Un apagón de gran escala ha dejado sin electricidad, en distintos grados, a Argentina, Uruguay, Brasil y Chile. Aunque las causas exactas aún no se conocen, todo indica que podría tratarse de una consecuencia directa del deterioro progresivo de una red de transmisión eléctrica compleja, descentralizada y envejecida. Mientras tanto, al otro lado del planeta, el estrecho de Ormuz —por donde transita cerca del 30% del petróleo mundial— se ha convertido en un polvorín geopolítico, con Estados Unidos en un extremo y la república islámica de Irán en el otro. No lejos de allí, en el Reino Unido, Boris Johnson —una especie de Trump con lecturas clásicas— se perfila como nuevo líder del Partido Conservador y, con ello, como el próximo primer ministro encargado de ejecutar un Brexit sin acuerdo.
Todos estos episodios podrían parecer anecdóticos si no estuvieran apuntando, en conjunto, hacia un mismo horizonte: el de una civilización industrial que, tras décadas de expansión y promesas de progreso ilimitado, comienza a mostrar síntomas de fatiga estructural. La energía, la política, la infraestructura, el liderazgo... todo parece al borde de una crisis sistémica. Quizá sea buen momento para volver a considerar la teoría de Olduvai, que postula el colapso inevitable de las sociedades industrializadas como consecuencia de su dependencia energética y de la progresiva disminución de los recursos fósiles.
Frente a este telón de fondo inquietante, sorprende la superficialidad del debate político y mediático en España.
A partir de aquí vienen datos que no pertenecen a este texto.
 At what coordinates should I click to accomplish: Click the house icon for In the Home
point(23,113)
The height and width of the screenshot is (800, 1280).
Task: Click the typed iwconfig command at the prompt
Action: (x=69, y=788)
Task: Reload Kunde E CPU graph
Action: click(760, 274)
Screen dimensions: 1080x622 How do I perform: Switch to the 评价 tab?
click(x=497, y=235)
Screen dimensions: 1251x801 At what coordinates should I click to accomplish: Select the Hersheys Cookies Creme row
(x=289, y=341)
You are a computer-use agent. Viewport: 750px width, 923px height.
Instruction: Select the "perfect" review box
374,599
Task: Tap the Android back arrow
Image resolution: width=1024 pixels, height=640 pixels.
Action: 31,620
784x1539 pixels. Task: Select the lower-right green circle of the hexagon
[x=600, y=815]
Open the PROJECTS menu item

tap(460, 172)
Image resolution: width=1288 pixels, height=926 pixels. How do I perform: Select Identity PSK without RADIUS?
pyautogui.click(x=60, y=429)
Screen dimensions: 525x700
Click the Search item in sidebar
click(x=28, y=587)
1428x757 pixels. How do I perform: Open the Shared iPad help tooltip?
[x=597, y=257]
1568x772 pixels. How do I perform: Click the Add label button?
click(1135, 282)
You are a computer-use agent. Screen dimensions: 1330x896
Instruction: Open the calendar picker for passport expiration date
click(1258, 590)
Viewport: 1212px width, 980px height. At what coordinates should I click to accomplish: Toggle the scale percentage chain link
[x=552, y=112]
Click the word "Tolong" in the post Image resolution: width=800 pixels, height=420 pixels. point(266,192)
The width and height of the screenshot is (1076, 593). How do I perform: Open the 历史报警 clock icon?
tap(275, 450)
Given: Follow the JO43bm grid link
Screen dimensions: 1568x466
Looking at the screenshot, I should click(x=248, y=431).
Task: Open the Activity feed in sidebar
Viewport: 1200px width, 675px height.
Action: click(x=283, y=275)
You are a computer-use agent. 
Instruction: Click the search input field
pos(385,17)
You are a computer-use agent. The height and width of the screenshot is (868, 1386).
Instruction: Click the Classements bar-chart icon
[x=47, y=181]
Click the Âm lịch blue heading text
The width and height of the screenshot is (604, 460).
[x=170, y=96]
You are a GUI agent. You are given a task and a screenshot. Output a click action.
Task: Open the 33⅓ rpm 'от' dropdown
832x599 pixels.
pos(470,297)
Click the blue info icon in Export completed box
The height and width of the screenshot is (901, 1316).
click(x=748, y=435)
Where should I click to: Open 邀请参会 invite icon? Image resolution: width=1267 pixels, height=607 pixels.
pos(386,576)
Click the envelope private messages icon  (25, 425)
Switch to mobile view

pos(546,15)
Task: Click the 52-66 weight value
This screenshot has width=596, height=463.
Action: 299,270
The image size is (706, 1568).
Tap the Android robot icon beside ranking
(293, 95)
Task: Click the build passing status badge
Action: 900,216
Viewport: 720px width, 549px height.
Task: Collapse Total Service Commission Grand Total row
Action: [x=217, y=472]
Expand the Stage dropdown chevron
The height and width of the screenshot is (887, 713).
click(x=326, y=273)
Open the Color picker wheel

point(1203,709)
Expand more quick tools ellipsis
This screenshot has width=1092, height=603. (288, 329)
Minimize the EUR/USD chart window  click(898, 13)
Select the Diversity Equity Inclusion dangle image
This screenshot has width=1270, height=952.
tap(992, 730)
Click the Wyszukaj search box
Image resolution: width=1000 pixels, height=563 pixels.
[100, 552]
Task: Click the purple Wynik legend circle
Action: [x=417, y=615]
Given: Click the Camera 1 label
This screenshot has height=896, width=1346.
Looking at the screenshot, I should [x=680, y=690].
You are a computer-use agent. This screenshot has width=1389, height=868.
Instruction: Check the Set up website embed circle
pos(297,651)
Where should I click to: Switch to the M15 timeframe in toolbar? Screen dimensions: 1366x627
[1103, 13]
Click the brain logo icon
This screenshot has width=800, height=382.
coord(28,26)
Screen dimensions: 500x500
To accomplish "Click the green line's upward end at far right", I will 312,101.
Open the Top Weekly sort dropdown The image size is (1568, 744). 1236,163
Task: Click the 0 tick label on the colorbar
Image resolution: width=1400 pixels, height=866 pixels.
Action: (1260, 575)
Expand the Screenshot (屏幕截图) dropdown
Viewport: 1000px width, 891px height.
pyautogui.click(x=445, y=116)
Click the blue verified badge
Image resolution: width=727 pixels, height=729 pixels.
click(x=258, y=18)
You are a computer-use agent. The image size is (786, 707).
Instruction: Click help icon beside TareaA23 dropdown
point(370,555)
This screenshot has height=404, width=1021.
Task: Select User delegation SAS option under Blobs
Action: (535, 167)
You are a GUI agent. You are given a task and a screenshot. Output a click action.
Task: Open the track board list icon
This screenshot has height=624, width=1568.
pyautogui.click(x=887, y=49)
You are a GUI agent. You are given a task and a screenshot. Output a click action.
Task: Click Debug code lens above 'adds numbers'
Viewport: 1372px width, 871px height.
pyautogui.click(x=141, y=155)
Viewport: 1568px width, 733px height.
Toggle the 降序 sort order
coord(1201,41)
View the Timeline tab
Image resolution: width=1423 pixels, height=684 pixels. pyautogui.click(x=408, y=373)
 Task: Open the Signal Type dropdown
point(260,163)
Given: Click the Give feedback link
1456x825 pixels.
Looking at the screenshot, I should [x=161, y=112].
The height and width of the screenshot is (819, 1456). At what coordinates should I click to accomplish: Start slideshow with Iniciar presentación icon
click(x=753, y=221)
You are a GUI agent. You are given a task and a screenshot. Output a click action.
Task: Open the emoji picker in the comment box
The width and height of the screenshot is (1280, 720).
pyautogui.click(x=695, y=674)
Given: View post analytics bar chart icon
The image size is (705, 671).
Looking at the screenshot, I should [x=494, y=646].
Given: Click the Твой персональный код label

Al leer la prensa nacional de las últimas semanas —o incluso de los últimos meses— se diría que nuestra única preocupación real consiste en determinar si Vox participará o no en tal o cual gobierno municipal, o si Sánchez logrará pactar con Ciudadanos, Bildu o los partidos independentistas catalanes. Como si todo el destino de una sociedad se redujera a la aritmética parlamentaria o a la moralidad de los pactos.
No se trata de minimizar la relevancia del debate político interno, sino de señalar su desconexión alarmante con los grandes desafíos del presente. Mientras se multiplica el ruido sobre alianzas tácticas y vetos cruzados, el mundo exterior cruje. Y no solo en términos energéticos o diplomáticos, sino también ecológicos, demográficos, tecnológicos y económicos.
Hay un desfase evidente entre la escala de los problemas y la escala de nuestras conversaciones públicas. No es solo una cuestión de prioridades, sino de perspectiva. Deberíamos preguntarnos si el narcisismo informativo al que nos hemos acostumbrado no es, en el fondo, una forma de evasión. Un modo de no mirar hacia la tormenta que se avecina.